Two identical metal balls, A and B, with similar charges Q, are suspended with insulating threads. They repel each other with a force F. Another identical uncharged metal ball C is first touched with metal ball A and then touched with metal ball B and finally removed. The new force of repulsion between A and B will be

$\frac{3}{8}F$

The correct answer is Option (4) → $\frac{3}{8}F$

Initially:

Charge on A = Q, Charge on B = Q

Force of repulsion, $F = \frac{1}{4\pi\varepsilon_0}\frac{Q^2}{r^2}$

When uncharged ball C touches A:

Charges redistribute equally (since identical spheres)

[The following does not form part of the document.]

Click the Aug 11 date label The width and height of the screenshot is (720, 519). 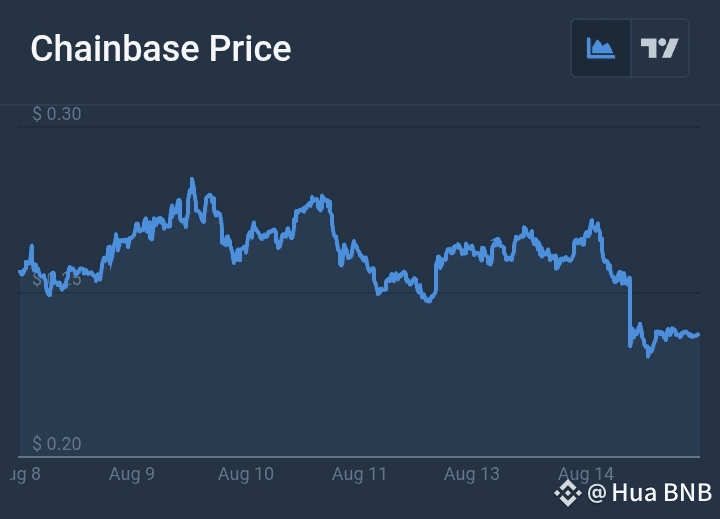(360, 474)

Charge on A = $\frac{Q}{2}$, Charge on C = $\frac{Q}{2}$

Now C (with $\frac{Q}{2}$) touches B (with Q):

Total charge = $Q + \frac{Q}{2} = \frac{3Q}{2}$

Each gets $\frac{3Q}{4}$

After removing C:

Charge on A = $\frac{Q}{2}$, Charge on B = $\frac{3Q}{4}$

New force between A and B:

$F' = \frac{1}{4\pi\varepsilon_0}\frac{(\frac{Q}{2})(\frac{3Q}{4})}{r^2}$

$F' = \frac{3}{8}\frac{1}{4\pi\varepsilon_0}\frac{Q^2}{r^2}$

$F' = \frac{3F}{8}$

∴ New force of repulsion = $\frac{3F}{8}$